Die Restauratoren befreiten das Gemälde zunächst von einer alten Schicht Schutzlack. Darunter offenbarte sich dann ein strahlendes Meisterwerk. Denn der Eindruck einer wenig qualitätvollen Arbeit war vor allem dem schmutzgelben Lack geschuldet. Zudem untersuchten die Restauratoren das Bild mithilfe verschiedener naturwissenschaftlicher Methoden – sie führten eine Analyse der Farbpigmente durch und durchleuchteten das Gemälde mit Röntgen- und Infrarotstrahlen. Dabei entdeckten die Experten Vorzeichnungen, die auch korrigiert wurden. „Das wäre ungewöhnlich für eine Nachahmung“, sagt Rachel Turnbull, leitende Restauratorin von English Heritage, und ergänzt: „Das Gemälde gleicht sehr den Bildern aus der Werkstatt von Botticelli – stilistisch ist es zu ähnlich, um eine Fälschung zu sein. Es ist technisch korrekt, es stammt aus derselben Zeit und ist auf Pappelholz gemalt – ein Material, das damals häufig genutzt wurde.“
Assistenten unterstützten Botticelli
Botticelli war ab 1470 ein erfolgreicher Maler und beschäftigte in seiner Werkstatt in Florenz mehrere Assistenten, um der großen Nachfrage gerecht zu werden. Viele Kunden beauftragten Botticelli, seine bereits berühmten Gemälde in geringerer Größe, veränderter Komposition und mit weniger Details zu malen. Diese konnten sie zu einem günstigeren Preis erwerben.

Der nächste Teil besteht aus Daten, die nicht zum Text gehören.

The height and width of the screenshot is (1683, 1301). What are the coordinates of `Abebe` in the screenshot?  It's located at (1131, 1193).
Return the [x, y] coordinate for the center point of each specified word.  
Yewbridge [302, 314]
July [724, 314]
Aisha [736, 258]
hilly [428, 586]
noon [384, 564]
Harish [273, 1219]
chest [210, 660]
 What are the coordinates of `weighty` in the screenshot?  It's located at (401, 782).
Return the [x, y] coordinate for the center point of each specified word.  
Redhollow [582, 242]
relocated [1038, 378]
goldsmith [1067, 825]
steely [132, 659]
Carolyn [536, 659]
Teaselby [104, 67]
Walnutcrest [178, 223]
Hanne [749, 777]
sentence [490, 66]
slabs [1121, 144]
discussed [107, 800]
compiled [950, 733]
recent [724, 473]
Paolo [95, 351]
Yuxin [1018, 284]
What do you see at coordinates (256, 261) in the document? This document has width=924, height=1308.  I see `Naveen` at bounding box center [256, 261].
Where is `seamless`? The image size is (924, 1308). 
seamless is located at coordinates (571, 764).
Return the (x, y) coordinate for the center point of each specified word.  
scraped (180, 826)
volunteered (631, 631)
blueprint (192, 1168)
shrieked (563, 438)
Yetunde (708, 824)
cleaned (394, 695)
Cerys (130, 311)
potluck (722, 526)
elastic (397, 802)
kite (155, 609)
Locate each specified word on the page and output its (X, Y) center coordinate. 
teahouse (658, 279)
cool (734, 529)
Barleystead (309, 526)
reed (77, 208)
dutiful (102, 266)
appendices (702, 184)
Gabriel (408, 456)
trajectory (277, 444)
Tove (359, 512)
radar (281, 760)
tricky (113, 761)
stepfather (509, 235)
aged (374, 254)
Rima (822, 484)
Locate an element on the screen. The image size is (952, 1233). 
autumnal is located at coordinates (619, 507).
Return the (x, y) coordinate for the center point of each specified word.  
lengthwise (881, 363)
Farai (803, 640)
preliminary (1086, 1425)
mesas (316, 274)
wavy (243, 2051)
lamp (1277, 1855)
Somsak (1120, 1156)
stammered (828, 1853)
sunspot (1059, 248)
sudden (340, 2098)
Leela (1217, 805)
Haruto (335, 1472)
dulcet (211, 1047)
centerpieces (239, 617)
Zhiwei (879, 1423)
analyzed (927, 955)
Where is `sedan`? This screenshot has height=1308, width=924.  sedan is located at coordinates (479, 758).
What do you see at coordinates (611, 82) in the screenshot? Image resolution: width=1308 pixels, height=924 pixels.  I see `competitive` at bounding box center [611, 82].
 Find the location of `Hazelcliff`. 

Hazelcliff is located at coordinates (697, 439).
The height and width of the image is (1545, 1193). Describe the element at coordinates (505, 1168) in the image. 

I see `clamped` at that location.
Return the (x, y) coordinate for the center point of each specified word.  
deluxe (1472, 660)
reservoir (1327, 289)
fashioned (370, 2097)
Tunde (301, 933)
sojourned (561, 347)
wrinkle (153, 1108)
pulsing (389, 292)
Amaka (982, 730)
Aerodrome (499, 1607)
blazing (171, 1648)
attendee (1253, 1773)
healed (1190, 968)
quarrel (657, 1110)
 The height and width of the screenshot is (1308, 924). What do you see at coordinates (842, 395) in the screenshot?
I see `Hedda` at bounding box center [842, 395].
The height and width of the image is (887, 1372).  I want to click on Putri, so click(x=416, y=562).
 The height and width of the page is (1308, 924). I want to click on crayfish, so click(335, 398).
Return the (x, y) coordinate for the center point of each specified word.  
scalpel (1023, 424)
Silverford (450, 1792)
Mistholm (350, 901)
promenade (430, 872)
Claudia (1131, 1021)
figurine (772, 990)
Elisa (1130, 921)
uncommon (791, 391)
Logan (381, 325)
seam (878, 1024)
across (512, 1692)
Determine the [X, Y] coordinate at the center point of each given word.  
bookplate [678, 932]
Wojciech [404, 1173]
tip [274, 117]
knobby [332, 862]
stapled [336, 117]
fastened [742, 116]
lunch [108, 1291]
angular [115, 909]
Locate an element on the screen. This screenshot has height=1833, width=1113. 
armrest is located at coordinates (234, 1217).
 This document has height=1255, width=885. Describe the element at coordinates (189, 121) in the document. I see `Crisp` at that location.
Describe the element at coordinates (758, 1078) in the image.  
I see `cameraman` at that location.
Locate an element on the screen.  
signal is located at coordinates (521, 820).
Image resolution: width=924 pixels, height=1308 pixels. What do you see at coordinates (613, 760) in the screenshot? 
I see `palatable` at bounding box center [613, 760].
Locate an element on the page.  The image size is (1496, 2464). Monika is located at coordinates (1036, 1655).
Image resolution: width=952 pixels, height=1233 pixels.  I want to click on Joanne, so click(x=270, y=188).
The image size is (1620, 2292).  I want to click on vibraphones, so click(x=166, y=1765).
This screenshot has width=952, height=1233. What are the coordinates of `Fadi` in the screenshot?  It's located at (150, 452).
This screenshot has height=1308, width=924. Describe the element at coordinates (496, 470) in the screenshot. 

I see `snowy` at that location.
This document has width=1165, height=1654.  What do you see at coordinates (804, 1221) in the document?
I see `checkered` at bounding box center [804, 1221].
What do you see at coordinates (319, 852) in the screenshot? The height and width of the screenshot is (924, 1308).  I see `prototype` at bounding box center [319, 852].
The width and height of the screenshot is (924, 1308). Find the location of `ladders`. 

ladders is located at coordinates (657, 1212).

So auch bei diesem Bild: Es sind vier statt sechs Engel wie im ursprünglichen Gemälde abgebildet. Sie halten Bibelbücher in der Hand und stehen zu zweit jeweils links und rechts von Maria. Maria und das Jesuskind umfassen gemeinsam einen aufgeplatzten Granatapfel: Die große Zahl an Kernen dieser Frucht kann als Symbol für die vielen Leiden Christi verstanden werden, denen er entgegenblickt.
Ab dem 1. April 2019 ist das Gemälde in der Kunstsammlung Julius Wernhers im Ranger’s House ausgestellt, einer Villa im Greenwich Park in London. Sein Vorbild hängt in den Uffizien in Florenz.